Reverse Network Discrimination

by on August 16, 2007 · 0 comments

A TLF reader points me to this interesting story of a network neutrality violation in reverse:

Recently, several people have been writing about ESPN360: a website that attempts to block subscribers arriving from an ISP who is not a subscriber. Essentially, they are trying to replicate the cable subscription model (get your ISP to pony up money so that you can see this stuff) only on the web.

It would be hard to overstate just how foolish (and wrongheaded) this is. But the entire escapade makes some very important points in the debate about net neutrality. That debate was never about some mythically “neutral” network, but was rather about the ever-shifting balance of power between content and eyeballs. Content providers (Google, Yahoo, BBC, and evidently ESPN) believe that users want their content more than their content wants the users. And so, a new battle is begun. Who has move leverage: the pretty pictures or the glassy eyeballs?

Now, I’d be willing to bet money that ESPN’s scheme will fail. ESPN’s ability to charge money for its old cable channel was largely driven by the paucity of cable sports channels on the market, which in turn was driven by the high costs of producing and delivering the channel. Technological change is undermining that situation in two ways: by driving down the costs of producing and distributing video content, and by making it possible for users to reach a lot of news sources that they weren’t able to reach in the old days. That will put substantial downward pressure on the prices ESPN is able to charge for access to its content, and may make it infeasible for ESPN to charge at all.

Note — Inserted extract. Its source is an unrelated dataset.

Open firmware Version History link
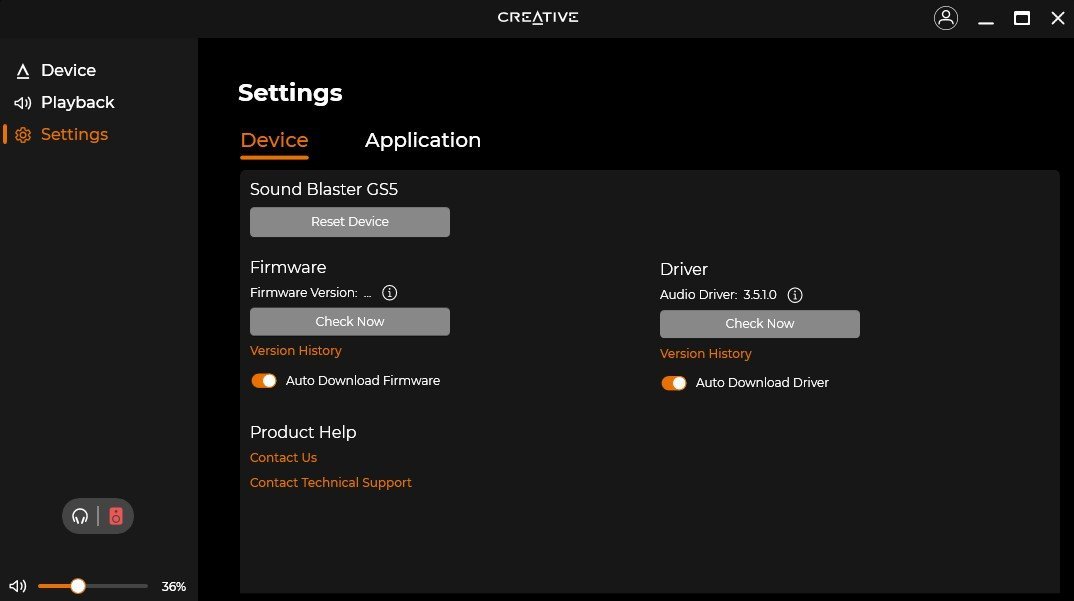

Still, it does raise an important point: the standoff between content companies and residential broadband ISPs is in many ways a symmetrical one. An Internet connection isn’t very useful without access to content, and a website isn’t very useful if users can’t reach it. So in a negotiation between, say, Google and AT&T, each side has some leverage. It’s not immediately obvious why AT&T would be able to charge Google for access to its customers, rather than Google charging AT&T for access to its search engine. And it’s perfectly plausible that the most stable equilibrium is the one we’ve got now, in which neither residential ISPs or website operators pay the other for access to their networks or content.